3 Replies Latest reply on Oct 12, 2004 3:00 PM by damien

    MBeanServer in client JAR

    damien

      I'm testing out JBoss 3.2.6 RC2, moving from JBoss 3.2.3. We've got some client processes which connect to the app server, and internally use the MX4J JMX implementation.

      We were using jbossall-client.jar with JBoss 3.2.3. However, the 3.2.6 version of that same JAR file includes the JBoss MBeanServer implementation. It would be nice to avoid the conflict that this causes with our existing JMX implementation, so I am wondering what the JBoss implementation is for on the client side?

      I'd like to understand what it is used for before I get rid of one or the other MBeanServer implementations.

      -- Damien

        • 1. Re: MBeanServer in client JAR
          dimitris

          I'm not aware why the change was made, just before 3.2.4 was out. Looking into the CVS tree version 1.160.2.155 of build/build.xml:

           <!-- Copy the generated client libraries -->
           <mkdir dir="${install.client}"/>
           <copy tofile="${install.client}/jmx-client.jar"
           file="${_module.output}/lib/jboss-jmx-core.jar" />
          


          jmx-client.jar is then included as part of jbossall-client.jar.

          What's the conflict you get when running your client application?

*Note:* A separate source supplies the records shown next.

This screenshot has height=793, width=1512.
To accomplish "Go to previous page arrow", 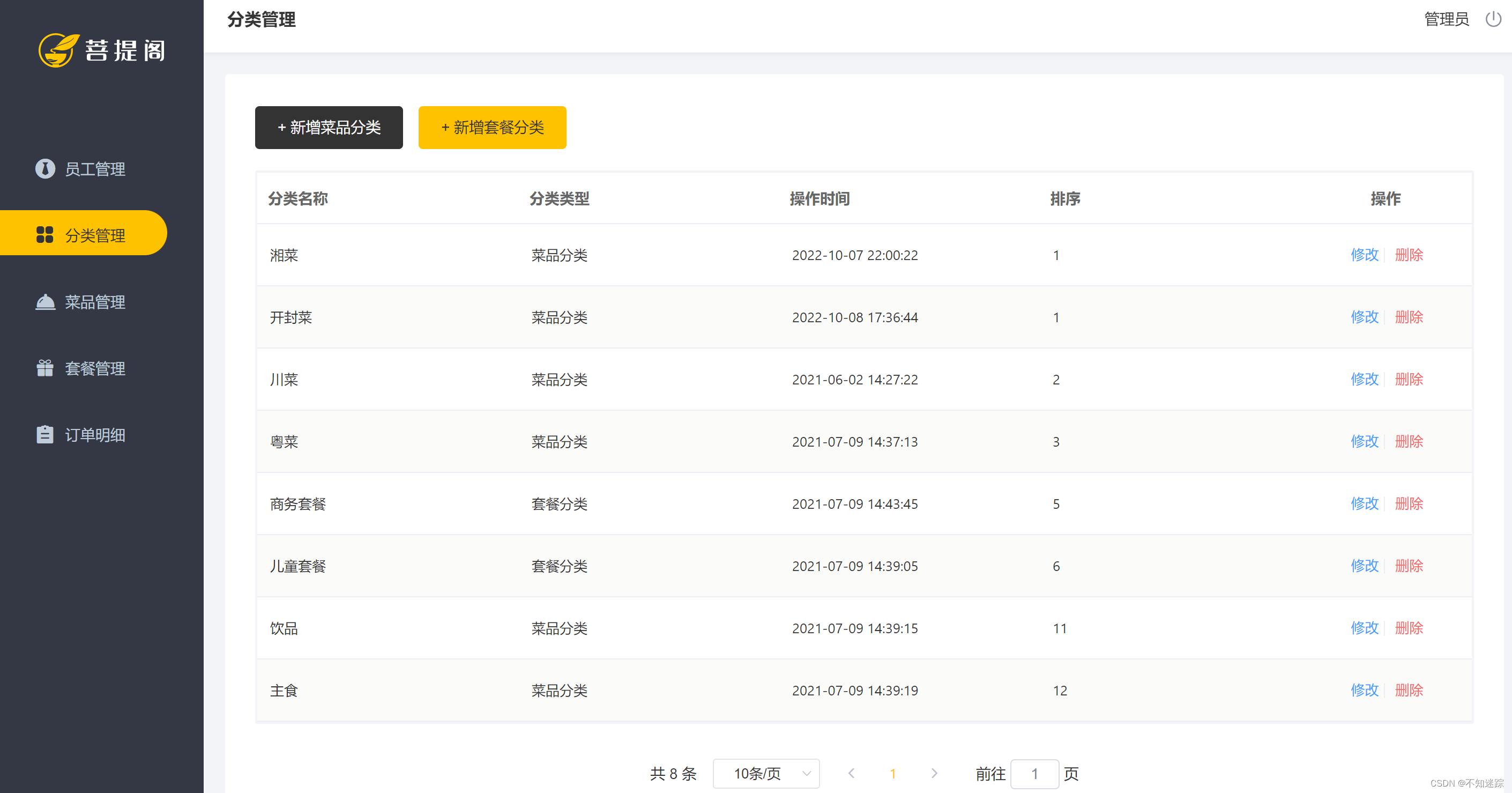I will [851, 774].
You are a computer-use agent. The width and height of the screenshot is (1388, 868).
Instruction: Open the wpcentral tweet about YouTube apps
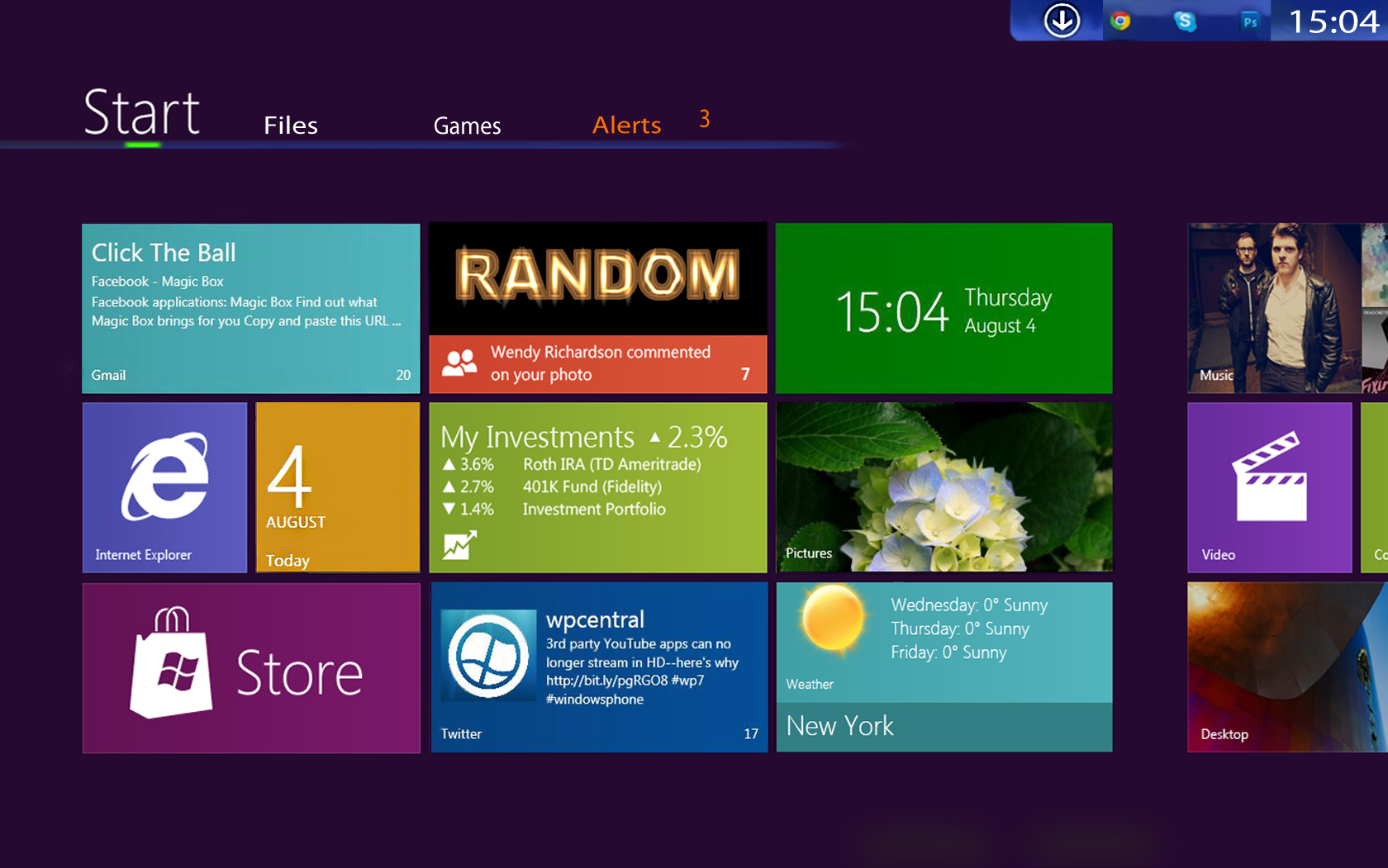click(598, 667)
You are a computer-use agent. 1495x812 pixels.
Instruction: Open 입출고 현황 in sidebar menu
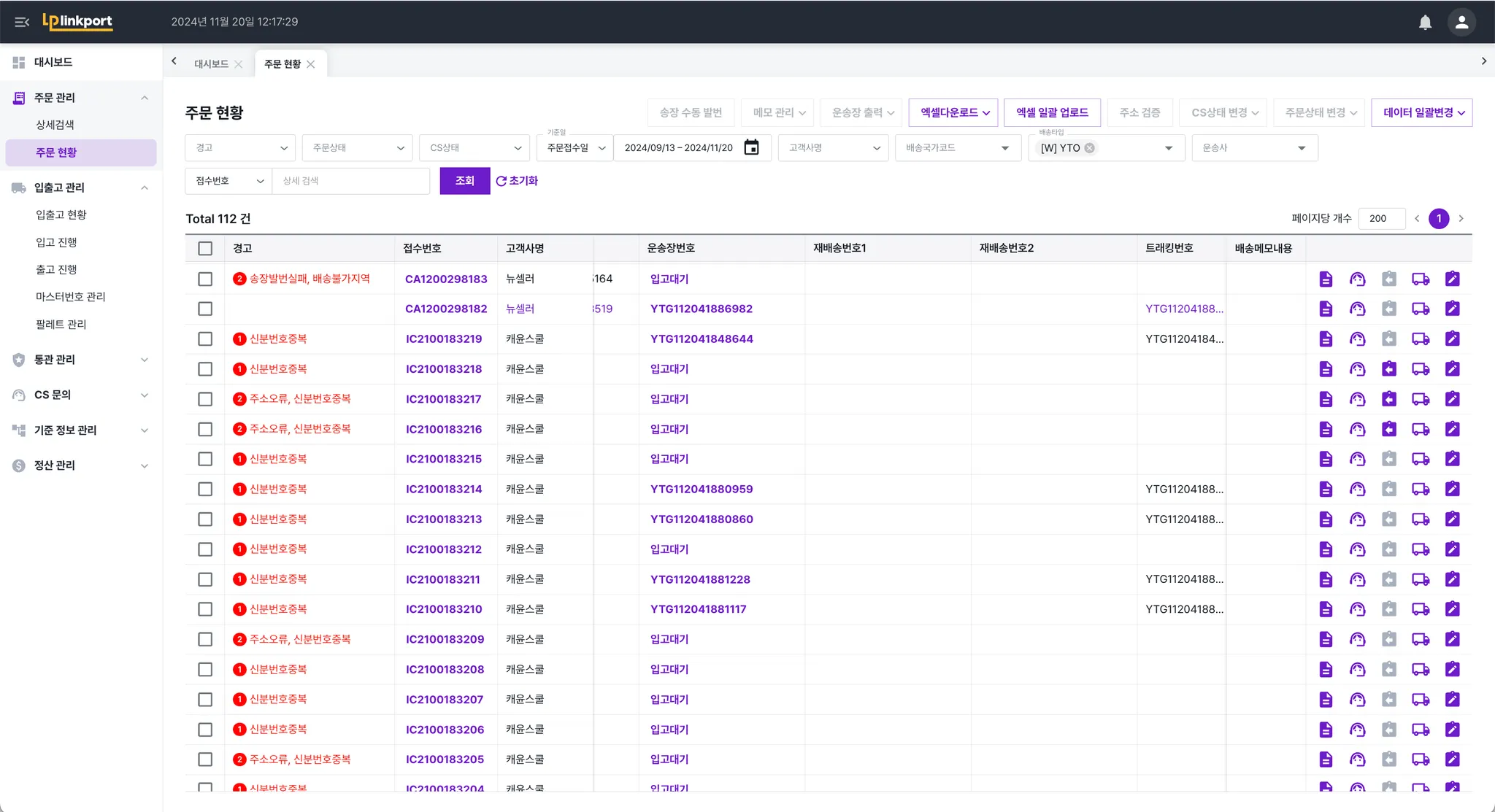(61, 214)
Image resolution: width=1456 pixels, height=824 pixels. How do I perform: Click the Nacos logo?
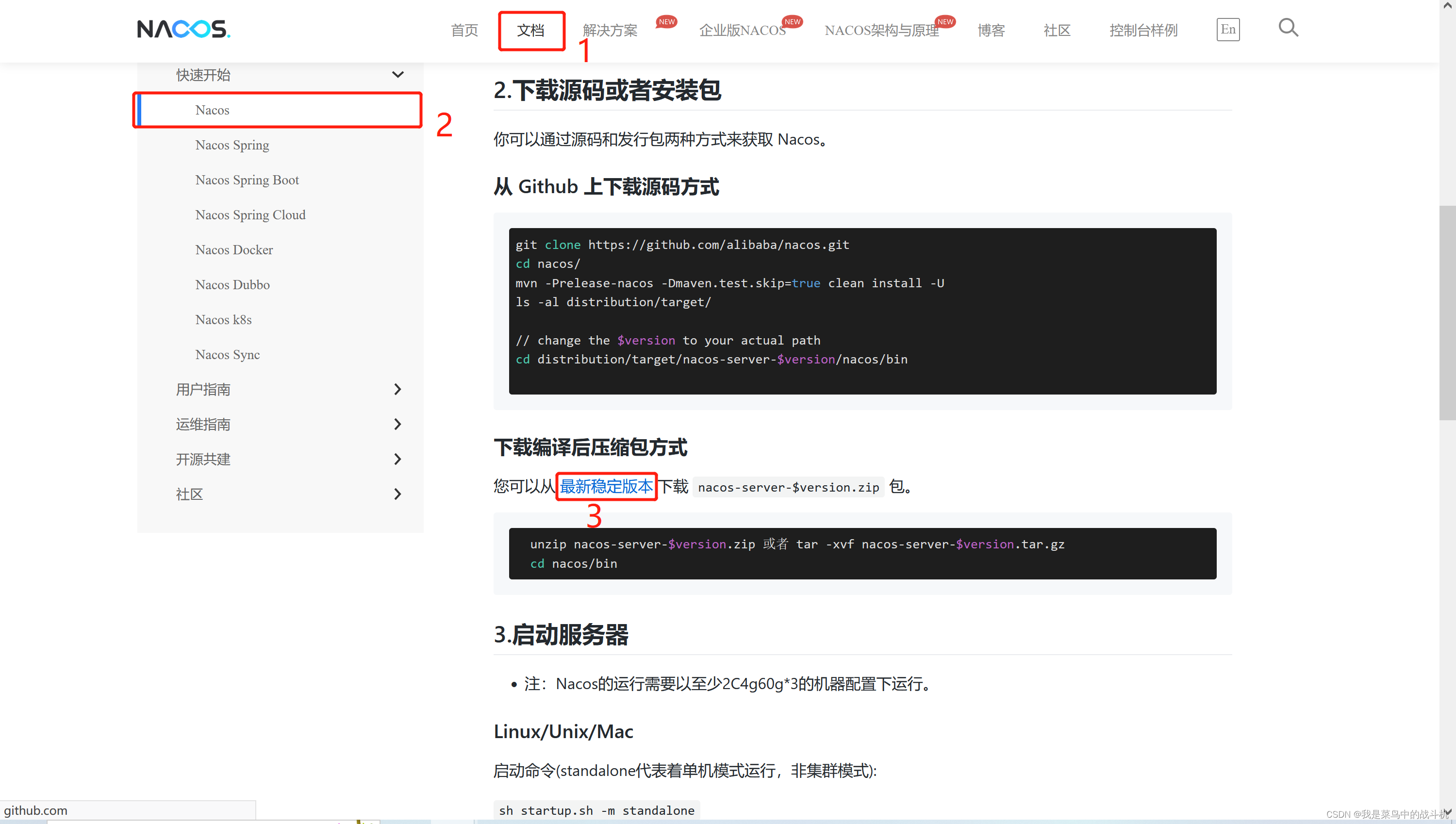(183, 29)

          I guess the easy solution is to pick the jboss client jars individually,
          e.g. jboss-client.jar + jboss-common-client.jar + ..., or remove
          org.jboss.mx.* & javax.management.* from jbossall-client.jar

          • 2. Re: MBeanServer in client JAR
            starksm64

            There are objects that can be pulled down via jmx calls that need the jboss jmx implementation classes. Not all of the org.jboss.mx classes in the jbossall-client.jar are actually needed so it can be trimmed down depending on your usage.

            • 3. Re: MBeanServer in client JAR
              damien

              Ok. Thanks for the input. I think the answer for me is only including the JARs that I need.

              Otherwise, we'll have to bring the dom4j.jar dependency into our client classpaths. That is actually how we found out about this - our client processes wouldn't start because of a NoClassDefFound error. The JBoss JMX stuff depends on dom4j.